HARKER HEIGHTS — Three days before the election, Harker Heights City Council candidates for Place 1 told starkly contrasting stories about their campaign finances.
Through May 2, Hal Schiffman spent $4,263 more than Stu McLennan, campaign finance reports stated. In total, Schiffman had spent $4,752, and McLennan spent $488 through the same date. Donald Sandlin raised and spent no money throughout the campaign.
“I have been very fortunate, in fact blessed, to have received the financial support that I have,” Schiffman wrote in an email. “I was initially prepared to fund the campaign personally until such generous support was forthcoming.”
Friends and former associates contributed to his campaign a total of $5,142, which was used for signage, newspaper ads and professional website construction.
McLennan, who had raised $610 through Friday, purposely didn’t ask for campaign endorsements, he said. All campaign funds were raised unexpectedly. “You shouldn’t need financing at the municipal level,” McLennan said. “Plus, this way, I’m not beholden to anybody.”
Sandlin focused on communicating his message through media and email instead of making signs “simply to gain name recognition,” he wrote in an email. “These choices required no expenditures and purposefully avoided the appearance of any obligation to special interest groups.”
McLennan added that he strategized his campaign around directing voters to his website through roadside signs instead of ad purchases.
McLennan said he established wide name recognition before the campaign through his involvement in the Planning and Zoning Commission and the Harker Heights citizen police academy.

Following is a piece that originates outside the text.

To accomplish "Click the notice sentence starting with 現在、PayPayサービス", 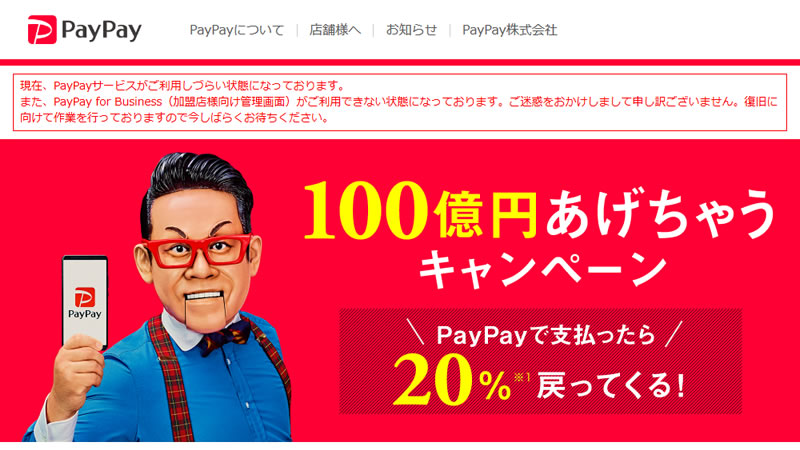I will (183, 85).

During early voting, which ended Tuesday, 480 residents voted in the election.
McLennan attributed the low voter turnout to the lack of a mayoral, state or national election. “I wish more people would vote,” he said.
Schiffman shared the sentiment. “In an engaged community such as ours that approaches 30,000 population to have these turnouts ... is perplexing,” Schiffman wrote.
Voting in the municipal election will be from 7 a.m. to 7 p.m. Saturday at Harker Heights Recreation Center, 307 Miller’s Crossing.